Tesla (NASDAQ:TSLA | TSLA Price Prediction) CEO Elon Musk made history earlier today by reportedly becoming the world’s first trillionaire, fueled largely by SpaceX‘s (NASDAQ:SPCX) blockbuster NASDAQ debut. Yet, Tesla stock is barely budging on the news, trading near $403 and up 1% in midday action on Friday.
The disconnect is hard to ignore. Musk’s combined SpaceX and Tesla stakes are now worth around $1.147 trillion, but Tesla stock is down 11% in 2026 while the broader market has rallied. That gap is the central question driving today’s debate over whether TSLA shares have quietly turned into dead weight in growth portfolios.
For context, the SPDR S&P 500 ETF Trust (NYSEARCA:SPY), which tracks the S&P 500, is up 9% year to date, leaving Tesla stock roughly 20 percentage points behind the index. Investors who held through 2025 aren’t panicking yet, though. Over the trailing 12 months, Tesla stock is still up 26%, so this is specifically a 2026 underperformance story.
Musk’s Trillionaire Day Highlights the Tesla Disconnect
The irony is hard to miss. SpaceX priced its IPO at $135, opened at $150, and soared as much as 30% on Friday, instantly minting Musk’s trillionaire status. Meanwhile, Tesla stock has spent 2026 grinding sideways to lower.
Part of the issue is sentiment. Reddit discussion in fundamental investing communities like r/stocks and r/stockmarket has skewed bearish, with a viral post titled “Elon Musk wants to merge SpaceX and Tesla into a $3.4 trillion giant. The problem: it would lose money from day one” drawing heavy engagement.

..............................

Instructions to follow:
Write the next part of the article on Tesla stock, picking up right after its final paragraph. The lines that follow have no connection to the article on Tesla stock.

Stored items

..............................

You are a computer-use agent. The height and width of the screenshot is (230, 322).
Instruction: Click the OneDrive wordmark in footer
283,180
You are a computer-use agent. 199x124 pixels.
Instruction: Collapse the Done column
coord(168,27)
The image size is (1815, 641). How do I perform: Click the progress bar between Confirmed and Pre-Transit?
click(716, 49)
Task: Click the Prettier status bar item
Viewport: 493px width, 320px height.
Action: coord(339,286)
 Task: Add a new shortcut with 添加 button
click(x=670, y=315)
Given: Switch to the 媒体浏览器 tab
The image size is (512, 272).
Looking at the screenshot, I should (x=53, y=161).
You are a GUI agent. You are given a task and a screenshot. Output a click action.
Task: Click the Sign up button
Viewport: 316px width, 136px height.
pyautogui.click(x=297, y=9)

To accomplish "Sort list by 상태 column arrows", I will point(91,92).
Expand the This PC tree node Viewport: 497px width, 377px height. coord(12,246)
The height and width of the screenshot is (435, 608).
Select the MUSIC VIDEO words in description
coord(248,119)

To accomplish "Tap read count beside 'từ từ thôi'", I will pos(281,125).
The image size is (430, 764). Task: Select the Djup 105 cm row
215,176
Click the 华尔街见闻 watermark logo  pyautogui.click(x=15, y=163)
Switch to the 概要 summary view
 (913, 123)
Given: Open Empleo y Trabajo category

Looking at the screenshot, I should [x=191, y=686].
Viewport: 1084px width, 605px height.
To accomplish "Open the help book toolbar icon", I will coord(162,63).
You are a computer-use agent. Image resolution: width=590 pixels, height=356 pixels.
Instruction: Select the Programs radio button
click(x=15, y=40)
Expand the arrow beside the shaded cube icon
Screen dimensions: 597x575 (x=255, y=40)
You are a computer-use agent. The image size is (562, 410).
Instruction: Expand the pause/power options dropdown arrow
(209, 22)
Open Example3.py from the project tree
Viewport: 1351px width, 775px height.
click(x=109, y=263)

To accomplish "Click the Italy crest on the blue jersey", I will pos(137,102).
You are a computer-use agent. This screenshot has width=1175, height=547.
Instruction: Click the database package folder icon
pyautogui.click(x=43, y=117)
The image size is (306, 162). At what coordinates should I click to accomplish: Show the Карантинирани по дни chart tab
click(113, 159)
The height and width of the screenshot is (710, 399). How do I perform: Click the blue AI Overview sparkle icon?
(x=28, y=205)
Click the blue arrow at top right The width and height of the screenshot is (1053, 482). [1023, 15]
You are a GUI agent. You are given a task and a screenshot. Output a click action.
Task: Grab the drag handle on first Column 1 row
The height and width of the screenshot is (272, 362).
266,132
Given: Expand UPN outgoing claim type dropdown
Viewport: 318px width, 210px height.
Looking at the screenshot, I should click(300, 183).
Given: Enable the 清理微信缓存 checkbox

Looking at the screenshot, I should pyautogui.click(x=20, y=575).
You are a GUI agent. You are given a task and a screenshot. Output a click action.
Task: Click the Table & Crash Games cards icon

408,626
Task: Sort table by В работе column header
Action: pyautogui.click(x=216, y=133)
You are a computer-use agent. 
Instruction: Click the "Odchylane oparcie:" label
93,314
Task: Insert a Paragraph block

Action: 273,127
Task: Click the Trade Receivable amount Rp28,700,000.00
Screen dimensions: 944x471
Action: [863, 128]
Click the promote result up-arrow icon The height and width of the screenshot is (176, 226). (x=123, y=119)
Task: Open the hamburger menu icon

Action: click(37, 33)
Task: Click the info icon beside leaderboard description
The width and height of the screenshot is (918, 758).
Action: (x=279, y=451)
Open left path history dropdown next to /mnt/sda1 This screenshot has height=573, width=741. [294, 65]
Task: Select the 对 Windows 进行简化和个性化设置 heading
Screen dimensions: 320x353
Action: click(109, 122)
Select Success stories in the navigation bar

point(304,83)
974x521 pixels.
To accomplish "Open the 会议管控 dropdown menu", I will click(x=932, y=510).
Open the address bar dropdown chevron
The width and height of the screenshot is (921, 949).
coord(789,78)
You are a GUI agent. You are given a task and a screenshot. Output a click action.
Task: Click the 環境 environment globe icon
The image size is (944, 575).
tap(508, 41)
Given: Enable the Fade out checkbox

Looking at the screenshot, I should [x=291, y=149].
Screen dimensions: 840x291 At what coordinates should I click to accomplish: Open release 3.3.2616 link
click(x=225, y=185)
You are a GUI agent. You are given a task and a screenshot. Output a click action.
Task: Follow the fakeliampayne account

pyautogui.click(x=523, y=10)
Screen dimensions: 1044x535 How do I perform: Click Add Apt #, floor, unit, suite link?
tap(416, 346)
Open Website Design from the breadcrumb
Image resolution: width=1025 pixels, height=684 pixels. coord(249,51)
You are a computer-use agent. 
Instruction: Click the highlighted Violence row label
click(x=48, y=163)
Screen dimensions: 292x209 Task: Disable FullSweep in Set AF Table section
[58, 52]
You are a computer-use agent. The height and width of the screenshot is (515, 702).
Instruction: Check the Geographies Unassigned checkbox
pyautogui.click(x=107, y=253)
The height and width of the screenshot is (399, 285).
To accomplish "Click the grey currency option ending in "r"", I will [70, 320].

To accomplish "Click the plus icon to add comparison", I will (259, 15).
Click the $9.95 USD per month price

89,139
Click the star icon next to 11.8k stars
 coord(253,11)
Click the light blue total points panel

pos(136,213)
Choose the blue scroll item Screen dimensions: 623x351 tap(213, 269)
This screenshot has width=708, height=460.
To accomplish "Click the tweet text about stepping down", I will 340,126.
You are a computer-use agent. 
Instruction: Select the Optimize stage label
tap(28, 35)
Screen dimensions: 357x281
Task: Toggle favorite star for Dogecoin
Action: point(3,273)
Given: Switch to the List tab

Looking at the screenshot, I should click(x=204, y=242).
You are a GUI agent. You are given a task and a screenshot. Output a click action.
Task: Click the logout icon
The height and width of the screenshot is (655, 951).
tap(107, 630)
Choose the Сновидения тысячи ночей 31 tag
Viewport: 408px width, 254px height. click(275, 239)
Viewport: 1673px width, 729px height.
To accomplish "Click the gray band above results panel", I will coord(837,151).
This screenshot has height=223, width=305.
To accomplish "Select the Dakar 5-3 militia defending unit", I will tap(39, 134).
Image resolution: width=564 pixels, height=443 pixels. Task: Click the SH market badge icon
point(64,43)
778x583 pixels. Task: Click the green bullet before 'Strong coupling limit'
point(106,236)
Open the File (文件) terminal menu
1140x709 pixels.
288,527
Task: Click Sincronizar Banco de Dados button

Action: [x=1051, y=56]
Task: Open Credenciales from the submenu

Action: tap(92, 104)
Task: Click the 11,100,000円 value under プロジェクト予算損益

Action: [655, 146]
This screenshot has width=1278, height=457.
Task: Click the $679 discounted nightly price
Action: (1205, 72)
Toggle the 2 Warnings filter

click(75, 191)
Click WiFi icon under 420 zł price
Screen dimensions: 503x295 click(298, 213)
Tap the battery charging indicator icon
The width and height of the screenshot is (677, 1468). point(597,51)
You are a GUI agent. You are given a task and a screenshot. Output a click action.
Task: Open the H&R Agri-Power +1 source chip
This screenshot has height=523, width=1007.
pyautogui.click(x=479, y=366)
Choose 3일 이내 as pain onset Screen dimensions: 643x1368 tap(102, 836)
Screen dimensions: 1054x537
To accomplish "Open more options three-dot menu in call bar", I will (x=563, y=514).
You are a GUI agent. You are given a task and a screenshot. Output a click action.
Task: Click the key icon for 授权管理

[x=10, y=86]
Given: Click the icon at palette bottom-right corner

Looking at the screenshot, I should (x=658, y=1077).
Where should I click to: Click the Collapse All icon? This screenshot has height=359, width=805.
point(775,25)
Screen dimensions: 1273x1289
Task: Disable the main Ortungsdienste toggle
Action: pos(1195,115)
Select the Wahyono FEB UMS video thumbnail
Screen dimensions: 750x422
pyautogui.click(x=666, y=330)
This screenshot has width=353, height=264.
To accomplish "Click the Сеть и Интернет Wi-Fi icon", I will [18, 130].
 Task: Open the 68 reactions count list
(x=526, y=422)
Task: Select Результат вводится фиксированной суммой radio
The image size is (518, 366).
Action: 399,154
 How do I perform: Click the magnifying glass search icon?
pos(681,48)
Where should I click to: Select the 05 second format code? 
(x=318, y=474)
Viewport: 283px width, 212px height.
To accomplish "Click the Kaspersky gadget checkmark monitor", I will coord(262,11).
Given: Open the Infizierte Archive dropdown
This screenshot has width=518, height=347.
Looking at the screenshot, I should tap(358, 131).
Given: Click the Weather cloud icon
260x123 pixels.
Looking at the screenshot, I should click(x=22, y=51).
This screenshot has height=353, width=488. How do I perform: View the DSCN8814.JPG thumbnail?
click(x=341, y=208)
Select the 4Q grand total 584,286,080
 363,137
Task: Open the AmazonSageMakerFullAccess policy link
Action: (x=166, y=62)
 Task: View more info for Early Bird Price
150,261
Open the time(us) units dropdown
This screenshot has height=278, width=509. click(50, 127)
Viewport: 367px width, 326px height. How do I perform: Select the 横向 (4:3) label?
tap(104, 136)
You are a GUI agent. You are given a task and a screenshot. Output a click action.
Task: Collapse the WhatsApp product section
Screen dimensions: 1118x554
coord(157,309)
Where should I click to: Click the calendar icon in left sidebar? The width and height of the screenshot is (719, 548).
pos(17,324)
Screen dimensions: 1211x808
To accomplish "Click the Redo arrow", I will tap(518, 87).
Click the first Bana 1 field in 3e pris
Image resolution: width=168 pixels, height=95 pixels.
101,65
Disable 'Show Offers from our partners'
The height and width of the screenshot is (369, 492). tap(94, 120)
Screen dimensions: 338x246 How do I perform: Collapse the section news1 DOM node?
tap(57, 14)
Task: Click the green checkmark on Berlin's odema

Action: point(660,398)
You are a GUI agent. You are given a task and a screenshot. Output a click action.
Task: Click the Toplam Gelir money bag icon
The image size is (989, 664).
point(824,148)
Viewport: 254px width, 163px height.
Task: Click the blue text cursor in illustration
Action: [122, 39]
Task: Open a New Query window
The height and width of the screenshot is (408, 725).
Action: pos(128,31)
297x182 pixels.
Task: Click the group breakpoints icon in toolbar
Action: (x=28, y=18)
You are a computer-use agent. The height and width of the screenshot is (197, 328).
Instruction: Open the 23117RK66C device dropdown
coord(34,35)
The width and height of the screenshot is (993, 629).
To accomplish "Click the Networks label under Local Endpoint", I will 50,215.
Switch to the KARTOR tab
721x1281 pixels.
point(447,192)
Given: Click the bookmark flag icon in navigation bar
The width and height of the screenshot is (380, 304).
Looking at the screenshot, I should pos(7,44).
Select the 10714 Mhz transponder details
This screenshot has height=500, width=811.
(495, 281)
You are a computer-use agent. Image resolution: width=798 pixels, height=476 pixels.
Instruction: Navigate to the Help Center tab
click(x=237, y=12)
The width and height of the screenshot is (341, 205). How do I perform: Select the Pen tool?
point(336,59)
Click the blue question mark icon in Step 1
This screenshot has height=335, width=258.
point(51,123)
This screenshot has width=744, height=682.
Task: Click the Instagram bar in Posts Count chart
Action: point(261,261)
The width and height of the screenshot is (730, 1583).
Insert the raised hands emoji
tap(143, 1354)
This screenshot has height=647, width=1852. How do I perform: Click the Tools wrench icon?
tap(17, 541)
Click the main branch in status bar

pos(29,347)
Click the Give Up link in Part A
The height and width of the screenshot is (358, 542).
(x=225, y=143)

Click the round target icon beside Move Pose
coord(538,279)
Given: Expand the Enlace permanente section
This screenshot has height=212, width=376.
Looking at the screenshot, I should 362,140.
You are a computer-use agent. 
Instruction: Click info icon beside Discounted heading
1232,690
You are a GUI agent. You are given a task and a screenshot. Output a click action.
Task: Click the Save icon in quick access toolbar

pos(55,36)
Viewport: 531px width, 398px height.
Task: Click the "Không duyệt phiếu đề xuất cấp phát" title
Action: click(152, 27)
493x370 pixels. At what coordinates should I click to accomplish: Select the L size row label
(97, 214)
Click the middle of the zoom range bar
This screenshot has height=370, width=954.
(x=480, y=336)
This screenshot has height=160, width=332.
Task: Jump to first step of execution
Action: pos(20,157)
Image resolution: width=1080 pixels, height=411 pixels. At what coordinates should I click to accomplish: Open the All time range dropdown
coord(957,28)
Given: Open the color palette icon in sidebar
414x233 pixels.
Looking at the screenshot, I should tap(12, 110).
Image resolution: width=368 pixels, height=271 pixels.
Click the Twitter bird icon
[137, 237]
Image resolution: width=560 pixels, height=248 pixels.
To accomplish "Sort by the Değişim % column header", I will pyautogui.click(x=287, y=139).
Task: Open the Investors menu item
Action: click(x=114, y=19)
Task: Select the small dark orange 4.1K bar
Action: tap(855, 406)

..............................

Output:
The prediction markets echo that skepticism about Tesla’s standalone value. Polymarket traders assign a 93% probability that SpaceX will be worth more than Tesla by June 30, a striking reversal in how investors rank Musk’s two flagship ventures.
The Bear Case: Why TSLA Stock Could Be Dead Weight
The bear thesis on Tesla stock starts with its valuation. TSLA shares trade at a trailing P/E ratio of 370x and a forward P/E ratio of 192x, multiples that demand flawless execution.
Tesla’s recent results show why some investors are uneasy. The company’s energy generation and storage revenue declined 12% year over year in Q1 2026, while Tesla’s global vehicle inventory rose to 27 days of supply from 22 days. Furthermore, Tesla booked $222 million in digital asset losses during the quarter.
The prediction markets also throw cold water on the near-term catalyst narrative for Tesla stock. Polymarket gives only a 5% probability that Tesla launches robotaxis in California by June 30, and just 17% odds that Optimus is released by year-end 2026.
The Bull Case: Tesla Is Still Executing
The other side of the Tesla story is genuinely strong. Q1 2026 revenue grew 16% year over year to $22.39 billion, and automotive gross margin expanded to 21% from 16%.
Tesla’s software momentum is real, too. Active Full Self-Driving subscriptions hit 1.28 million, up 51% year over year, and Services and Other revenue jumped 42% to $3.75 billion. Tesla also grew free cash flow 117% year over year to $1.44 billion.
Analyst sentiment remains constructive on balance. The consensus analyst TSLA stock price target sits at $420, with 18 Buy and 5 Strong Buy ratings against 4 Sell and 3 Strong Sell calls.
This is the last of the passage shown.